Miners active in the western U.S. are soaking in a rare bit of good news from the nation’s court system.
The U.S. Court of Appeals for the Ninth Circuit set forth a strongly worded opinion on July 1 that marks a significant step back from its more activist decisions reviewing actions by land-management agencies.
The 11-0 decision has huge, positive implications for any mining project in the Ninth Circuit that’s in the litigation phase of the permitting process.
This appeals court, based in San Francisco, has traditionally been the most environmentalist-friendly court in the country.
It has jurisdiction over most of the western states, including the mining states Alaska, California, Arizona, Nevada, Idaho and Montana.
This latest court decision centres around the anti-development NGO Lands Council and its now-overturned preliminary injunction against the U.S. Forest Service and its plan for some modest, selective harvesting of wood in Idaho’s panhandle.
The harvesting project had the advantages of lowering the risk of catastrophic fire, insect infestation, and disease, and helping out a struggling local economy and preventing job loss.
Mark Rey, the U.S. Department of Agriculture’s under secretary for Natural Resources and Environment, calls it “the most important decision involving a Forest Service environmental case in the last two decades.”

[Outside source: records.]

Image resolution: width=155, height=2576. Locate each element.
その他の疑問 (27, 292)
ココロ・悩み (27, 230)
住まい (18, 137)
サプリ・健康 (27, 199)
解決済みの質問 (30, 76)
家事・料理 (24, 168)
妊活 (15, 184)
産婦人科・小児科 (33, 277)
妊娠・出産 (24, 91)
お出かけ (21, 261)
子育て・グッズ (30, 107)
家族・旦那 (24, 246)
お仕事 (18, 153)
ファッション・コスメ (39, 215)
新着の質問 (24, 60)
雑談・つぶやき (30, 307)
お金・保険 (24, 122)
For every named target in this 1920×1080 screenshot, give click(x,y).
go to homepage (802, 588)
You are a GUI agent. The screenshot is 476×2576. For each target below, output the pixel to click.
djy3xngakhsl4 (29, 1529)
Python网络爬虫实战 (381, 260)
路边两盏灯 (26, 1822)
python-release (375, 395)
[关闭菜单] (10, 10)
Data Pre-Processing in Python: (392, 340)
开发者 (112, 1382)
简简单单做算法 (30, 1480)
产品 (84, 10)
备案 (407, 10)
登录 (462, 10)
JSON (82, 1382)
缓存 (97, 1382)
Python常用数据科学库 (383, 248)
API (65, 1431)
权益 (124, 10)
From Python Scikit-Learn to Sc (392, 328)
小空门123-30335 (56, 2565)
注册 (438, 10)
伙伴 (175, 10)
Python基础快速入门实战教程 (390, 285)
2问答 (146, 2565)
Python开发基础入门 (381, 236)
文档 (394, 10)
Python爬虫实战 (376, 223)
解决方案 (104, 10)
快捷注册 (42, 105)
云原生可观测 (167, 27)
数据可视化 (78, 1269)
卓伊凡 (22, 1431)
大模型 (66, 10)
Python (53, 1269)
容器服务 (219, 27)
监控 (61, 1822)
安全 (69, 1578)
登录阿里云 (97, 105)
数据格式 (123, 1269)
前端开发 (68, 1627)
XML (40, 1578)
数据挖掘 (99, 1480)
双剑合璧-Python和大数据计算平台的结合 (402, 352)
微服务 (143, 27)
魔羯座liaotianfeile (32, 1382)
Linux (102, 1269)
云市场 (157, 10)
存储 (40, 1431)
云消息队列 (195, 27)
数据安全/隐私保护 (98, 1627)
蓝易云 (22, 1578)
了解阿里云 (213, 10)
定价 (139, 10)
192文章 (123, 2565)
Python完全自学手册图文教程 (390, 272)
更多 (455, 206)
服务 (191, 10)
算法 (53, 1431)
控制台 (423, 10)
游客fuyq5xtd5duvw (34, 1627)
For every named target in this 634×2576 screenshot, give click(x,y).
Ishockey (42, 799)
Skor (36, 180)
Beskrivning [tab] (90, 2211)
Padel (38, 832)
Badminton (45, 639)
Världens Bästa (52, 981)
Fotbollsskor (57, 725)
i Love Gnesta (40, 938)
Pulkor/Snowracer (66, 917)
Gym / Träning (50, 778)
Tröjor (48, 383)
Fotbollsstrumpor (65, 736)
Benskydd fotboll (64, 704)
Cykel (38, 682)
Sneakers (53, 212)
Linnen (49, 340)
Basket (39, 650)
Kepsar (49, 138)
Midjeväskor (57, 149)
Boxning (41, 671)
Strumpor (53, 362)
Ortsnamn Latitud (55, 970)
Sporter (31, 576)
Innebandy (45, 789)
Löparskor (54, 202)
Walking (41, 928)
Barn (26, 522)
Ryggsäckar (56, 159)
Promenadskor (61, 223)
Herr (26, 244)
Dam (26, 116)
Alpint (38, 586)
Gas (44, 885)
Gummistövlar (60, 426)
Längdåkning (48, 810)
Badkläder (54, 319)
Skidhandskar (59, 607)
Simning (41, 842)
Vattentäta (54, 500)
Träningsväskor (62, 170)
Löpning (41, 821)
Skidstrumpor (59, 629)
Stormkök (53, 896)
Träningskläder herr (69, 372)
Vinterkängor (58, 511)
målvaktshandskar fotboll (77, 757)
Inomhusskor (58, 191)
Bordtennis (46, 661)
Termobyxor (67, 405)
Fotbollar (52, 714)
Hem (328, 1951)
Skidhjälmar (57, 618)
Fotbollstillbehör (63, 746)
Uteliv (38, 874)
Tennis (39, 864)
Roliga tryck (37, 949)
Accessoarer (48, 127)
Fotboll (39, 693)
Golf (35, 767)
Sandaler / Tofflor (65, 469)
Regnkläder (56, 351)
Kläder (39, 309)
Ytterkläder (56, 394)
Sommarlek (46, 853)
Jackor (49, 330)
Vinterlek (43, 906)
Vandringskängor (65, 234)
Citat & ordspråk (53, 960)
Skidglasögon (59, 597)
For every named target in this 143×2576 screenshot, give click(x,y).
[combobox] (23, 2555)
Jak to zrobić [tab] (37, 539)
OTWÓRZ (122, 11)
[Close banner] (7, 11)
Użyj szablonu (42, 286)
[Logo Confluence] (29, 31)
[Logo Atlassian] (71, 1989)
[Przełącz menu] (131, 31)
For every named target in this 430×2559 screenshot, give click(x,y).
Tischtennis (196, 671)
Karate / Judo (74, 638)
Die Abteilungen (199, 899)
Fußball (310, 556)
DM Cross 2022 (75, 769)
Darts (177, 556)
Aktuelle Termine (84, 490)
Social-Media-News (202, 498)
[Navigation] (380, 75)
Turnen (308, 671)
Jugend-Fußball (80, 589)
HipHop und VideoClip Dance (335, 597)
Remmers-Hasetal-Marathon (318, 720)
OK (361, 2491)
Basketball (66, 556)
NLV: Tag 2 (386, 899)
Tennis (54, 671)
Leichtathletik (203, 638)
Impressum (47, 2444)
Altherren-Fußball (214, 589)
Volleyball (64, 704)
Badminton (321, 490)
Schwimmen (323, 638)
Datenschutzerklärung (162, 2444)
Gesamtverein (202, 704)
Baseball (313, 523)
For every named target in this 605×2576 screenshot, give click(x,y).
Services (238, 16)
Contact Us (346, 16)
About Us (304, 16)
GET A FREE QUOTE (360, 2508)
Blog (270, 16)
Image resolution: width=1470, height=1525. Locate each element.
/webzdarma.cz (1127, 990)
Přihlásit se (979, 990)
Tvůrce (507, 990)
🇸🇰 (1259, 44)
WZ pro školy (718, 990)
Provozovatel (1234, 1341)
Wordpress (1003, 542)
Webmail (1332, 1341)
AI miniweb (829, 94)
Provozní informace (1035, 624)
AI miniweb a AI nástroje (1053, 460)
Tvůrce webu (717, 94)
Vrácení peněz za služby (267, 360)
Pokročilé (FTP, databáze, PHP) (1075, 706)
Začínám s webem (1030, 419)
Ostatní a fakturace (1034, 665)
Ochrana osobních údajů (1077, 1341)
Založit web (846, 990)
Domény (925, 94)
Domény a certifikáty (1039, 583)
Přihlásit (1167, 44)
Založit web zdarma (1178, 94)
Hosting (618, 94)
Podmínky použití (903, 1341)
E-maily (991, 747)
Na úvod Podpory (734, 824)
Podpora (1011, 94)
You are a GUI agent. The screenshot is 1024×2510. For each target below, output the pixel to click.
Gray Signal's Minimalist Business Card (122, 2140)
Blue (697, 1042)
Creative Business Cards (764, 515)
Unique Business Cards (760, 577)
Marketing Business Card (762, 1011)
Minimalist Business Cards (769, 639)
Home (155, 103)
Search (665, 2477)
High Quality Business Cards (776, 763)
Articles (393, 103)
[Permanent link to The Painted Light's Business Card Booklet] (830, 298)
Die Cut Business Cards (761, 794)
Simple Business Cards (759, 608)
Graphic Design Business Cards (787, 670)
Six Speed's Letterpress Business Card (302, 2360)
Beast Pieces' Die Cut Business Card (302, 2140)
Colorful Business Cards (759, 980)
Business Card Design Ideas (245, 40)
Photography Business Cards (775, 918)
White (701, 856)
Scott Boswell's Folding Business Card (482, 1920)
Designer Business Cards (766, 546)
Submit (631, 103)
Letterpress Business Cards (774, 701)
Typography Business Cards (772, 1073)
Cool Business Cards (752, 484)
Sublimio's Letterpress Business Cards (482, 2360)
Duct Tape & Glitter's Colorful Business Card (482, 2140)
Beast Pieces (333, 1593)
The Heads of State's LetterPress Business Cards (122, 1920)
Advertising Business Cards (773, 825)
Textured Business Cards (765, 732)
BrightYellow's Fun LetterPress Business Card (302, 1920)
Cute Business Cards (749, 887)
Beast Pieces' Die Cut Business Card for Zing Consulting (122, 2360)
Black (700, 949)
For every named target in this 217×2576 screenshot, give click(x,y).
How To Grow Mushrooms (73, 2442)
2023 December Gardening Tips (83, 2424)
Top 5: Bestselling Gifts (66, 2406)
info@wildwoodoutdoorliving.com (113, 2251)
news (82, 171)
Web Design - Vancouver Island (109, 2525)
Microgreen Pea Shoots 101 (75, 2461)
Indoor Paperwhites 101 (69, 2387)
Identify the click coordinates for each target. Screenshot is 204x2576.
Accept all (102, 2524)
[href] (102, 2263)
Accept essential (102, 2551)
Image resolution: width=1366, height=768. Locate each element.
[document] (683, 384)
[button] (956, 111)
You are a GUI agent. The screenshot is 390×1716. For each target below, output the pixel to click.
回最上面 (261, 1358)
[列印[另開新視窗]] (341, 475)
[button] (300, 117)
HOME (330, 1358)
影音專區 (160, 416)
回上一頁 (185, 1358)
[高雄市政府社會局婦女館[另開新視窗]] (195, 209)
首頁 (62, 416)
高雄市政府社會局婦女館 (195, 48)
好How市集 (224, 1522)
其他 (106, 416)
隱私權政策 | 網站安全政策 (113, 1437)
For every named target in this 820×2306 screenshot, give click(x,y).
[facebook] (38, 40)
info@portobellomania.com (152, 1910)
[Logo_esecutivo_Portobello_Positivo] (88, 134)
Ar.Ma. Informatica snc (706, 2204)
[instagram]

It’s worth quoting at length some heartening, common-sense conclusions reached in the decision: “In essence, Lands Council asks this court to act as a panel of scientists that instructs the Forest Service how to validate its hypotheses regarding wildlife viability, chooses among scientific studies in determining whether the Forest Service has complied with the underlying Forest Plan, and orders the agency to explain every possible scientific uncertainty. …This is not a proper role for a federal appellate court. But Lands Council’s arguments illustrate how, in recent years, our environmental jurisprudence has, at times, shifted away from the appropriate standard of review and could be read to suggest that this court should play such a role.”
Rather, the court wrote, “our proper role is simply to ensure that the Forest Service made no ‘clear error of judgment’ that would render its action ‘arbitrary and capricious.’ …This approach respects our law that requires us to defer to an agency’s determination in an area involving a ‘high level of technical expertise.’ We are to be ‘most deferential’ when the agency is ‘making predictions, within its [area of] special expertise, at the frontiers of science.'”
The court also emphasized that National Forests are not set aside for non-use, and that, in balancing hardships, a court must weigh the economic hardships raised against environmental harm. These public interests includes layoffs, job loss and impacts to a struggling local economy.
Commented Laura Skaer, the executive director of the Northwest Mining Association, to her committee members: “The ninth circuit gets religion! Just when you thought there was no hope in the Ninth Circuit, they surprise you with an incredibly important, meaningful and positive decision.”